CIK细胞杀伤靶细胞的机制：与靶细胞的结合阶段，通过靶细胞表面分子和效应细胞表面的受体相结合；致死性打击阶段，CIK细胞激活后释放毒性颗粒和分泌细胞因子，从而导致肿瘤细胞的裂解；靶细胞溶解阶段。本研究结果显示，30例晚期大肠癌患者通过CIK 治疗后，免疫功能增强，无进展生存期及生存期延长。目前，晚期大肠癌患者在接受标准治疗后，联合细胞免疫治疗，可缓解病情，改善患者的生存质量，提高生存率。

[1] Jemal A，Siegel R，Ward E，et al.Cancer statistics，2008〔J〕.CA Cancer J Clin，2008，58(2)：71-96.

[2] 吴东升，李明峰.大肠癌的靶向治疗〔J〕.实用癌症杂志，2006，21(6)： 654-656.

[3] 应敏刚，魏植强，杨建伟，等.结直肠癌术后放化疗联合DC-CIK的疗效分析〔J〕.实用癌症杂志，2010，25(3)： 274-276，282.

[4] Nagaraj S，Ziske C，Schmidt-Wolf IG.Human cytokine-induced killer cells have enhanced in vitro cytolytic activity via non-viral interleukin-2 gene transfer〔J〕.Genet Vaccines Ther，2004，2(1)：12.

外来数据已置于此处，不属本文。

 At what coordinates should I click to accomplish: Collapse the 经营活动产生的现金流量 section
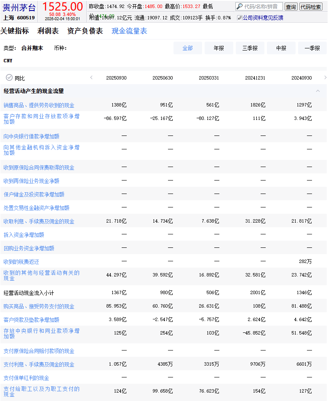coord(318,91)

[5] Zhang YS，Yuan FJ，Jia GF，et al.CIK cells from patients with HCC possess strong cytotoxicity to multidrug resistant cell line Bel-7402/R〔J〕.World J Gastroenterol，2005，11 (22)：3339-3345.